These books also stimulate the imagination in ways that other books may not. Because there is no text (or very little text) to guide them along, readers must interpret the images and form the story in their own minds. This provides an opportunity for parents and teachers to encourage children to tell the stories in their own words. They can be used as writing prompts, or simply as a springboard for creative discussion.
Picture books of all kinds are wonderful things. But in my mind, there is nothing quite as welcoming and disarming as a picture book with few or no words.
Here are several of my favorites:
My Friend Rabbit, by Eric Rohman - Not completely free of text, but the bulk of the story is told in vibrant, action-packed illustrations. It's a gorgeous book!
Journey, by Aaron Becker - A stunning adventure told entirely in illustrations. The first in a series that also includes Quest and Return.
Moo!, by David LaRochelle and illustrated by Mike Wohnoutka - This story is told in illustrations and one word that repeats throughout: Moo!
Red Sled and Red Hat, by Lita Judge - Both of these wintry adventures are told in illustrations as well as text that is primarily onomatopoeia. Scrinch scrunch scrinch scrunch...
The Lion and the Mouse, by Jerry Pinkney - a breathtaking "retelling" of the classic fable, all in incredibly detailed illustrations.
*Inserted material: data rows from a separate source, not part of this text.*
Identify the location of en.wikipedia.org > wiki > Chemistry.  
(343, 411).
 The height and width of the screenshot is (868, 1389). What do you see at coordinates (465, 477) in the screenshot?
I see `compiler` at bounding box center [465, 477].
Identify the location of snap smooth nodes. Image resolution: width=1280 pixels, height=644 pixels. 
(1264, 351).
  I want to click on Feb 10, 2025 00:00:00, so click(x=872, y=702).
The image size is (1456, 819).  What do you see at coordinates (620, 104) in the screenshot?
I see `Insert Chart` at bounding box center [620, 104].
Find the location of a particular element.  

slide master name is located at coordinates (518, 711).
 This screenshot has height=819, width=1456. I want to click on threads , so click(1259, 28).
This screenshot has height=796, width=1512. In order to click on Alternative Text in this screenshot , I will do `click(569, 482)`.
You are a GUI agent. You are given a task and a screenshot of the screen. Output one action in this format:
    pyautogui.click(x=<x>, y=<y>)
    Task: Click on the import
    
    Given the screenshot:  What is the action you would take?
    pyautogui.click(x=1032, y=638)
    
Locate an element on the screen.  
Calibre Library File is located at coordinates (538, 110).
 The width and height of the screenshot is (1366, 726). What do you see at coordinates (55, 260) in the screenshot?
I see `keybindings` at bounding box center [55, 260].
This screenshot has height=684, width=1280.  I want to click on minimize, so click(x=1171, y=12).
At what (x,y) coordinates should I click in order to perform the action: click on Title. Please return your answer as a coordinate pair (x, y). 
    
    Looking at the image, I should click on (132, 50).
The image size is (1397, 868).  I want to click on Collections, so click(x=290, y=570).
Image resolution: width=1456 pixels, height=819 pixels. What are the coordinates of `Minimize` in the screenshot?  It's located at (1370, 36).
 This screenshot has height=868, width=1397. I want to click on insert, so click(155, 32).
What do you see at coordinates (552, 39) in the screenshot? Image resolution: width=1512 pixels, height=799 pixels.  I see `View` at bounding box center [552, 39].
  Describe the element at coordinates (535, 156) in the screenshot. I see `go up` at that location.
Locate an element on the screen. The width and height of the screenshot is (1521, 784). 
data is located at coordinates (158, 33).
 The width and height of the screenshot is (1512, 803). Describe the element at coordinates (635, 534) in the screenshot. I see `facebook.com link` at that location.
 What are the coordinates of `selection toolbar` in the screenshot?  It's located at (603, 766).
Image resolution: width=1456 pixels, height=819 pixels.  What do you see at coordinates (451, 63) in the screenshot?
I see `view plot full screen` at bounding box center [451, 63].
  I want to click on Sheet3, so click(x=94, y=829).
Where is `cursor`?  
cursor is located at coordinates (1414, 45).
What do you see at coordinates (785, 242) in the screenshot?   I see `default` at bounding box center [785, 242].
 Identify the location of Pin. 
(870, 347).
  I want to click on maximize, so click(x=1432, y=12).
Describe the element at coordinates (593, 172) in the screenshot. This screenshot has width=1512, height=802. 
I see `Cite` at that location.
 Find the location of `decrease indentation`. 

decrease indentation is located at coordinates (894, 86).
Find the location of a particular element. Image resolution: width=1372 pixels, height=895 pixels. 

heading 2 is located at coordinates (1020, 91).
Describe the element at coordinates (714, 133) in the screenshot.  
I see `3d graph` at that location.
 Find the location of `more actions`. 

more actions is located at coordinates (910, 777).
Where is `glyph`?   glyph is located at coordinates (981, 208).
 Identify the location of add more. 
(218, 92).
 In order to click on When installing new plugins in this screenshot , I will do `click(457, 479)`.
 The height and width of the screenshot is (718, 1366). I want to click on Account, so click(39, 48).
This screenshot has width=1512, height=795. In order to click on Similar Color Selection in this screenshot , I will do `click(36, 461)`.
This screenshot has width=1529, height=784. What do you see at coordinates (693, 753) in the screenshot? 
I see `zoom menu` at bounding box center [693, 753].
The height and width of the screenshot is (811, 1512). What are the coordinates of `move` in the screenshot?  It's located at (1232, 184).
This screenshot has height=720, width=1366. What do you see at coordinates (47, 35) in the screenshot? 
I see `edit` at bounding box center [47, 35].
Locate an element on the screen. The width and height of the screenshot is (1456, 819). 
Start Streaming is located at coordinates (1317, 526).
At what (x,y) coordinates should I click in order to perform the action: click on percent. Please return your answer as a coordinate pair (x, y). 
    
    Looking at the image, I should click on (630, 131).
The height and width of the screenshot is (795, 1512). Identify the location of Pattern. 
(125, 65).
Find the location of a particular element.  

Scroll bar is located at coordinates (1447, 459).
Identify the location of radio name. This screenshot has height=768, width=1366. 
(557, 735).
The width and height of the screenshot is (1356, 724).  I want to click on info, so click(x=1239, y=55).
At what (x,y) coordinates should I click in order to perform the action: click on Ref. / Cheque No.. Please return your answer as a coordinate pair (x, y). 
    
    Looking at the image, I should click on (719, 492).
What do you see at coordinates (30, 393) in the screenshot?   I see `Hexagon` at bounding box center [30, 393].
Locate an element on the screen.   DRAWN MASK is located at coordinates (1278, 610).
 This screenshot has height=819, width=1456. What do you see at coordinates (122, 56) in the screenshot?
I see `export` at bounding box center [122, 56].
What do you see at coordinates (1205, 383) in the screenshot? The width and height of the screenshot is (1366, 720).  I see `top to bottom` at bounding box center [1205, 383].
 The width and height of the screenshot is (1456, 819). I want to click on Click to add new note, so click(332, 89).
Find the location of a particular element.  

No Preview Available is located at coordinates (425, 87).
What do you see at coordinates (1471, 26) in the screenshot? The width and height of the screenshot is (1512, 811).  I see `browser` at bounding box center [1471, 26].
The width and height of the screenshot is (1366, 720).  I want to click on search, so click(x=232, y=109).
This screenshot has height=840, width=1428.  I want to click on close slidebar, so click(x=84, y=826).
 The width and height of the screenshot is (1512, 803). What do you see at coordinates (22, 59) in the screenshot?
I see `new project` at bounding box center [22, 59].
Flora and the Flamingo, by Molly Idle - Adorable story of a little dancer's interactions with a flamingo, told entirely in pictures. Flora and the Penguin and Flora and the Peacocks are follow-ups to this one.
The White Book: A Minibombo Book, by Elisabetta Pica and Lorenzo Clerici - A very simple, yet completely brilliant, wordless picture book.
Monster Book, by Alice Hoogstad - A vibrant, creative, and colorful wordless picture book!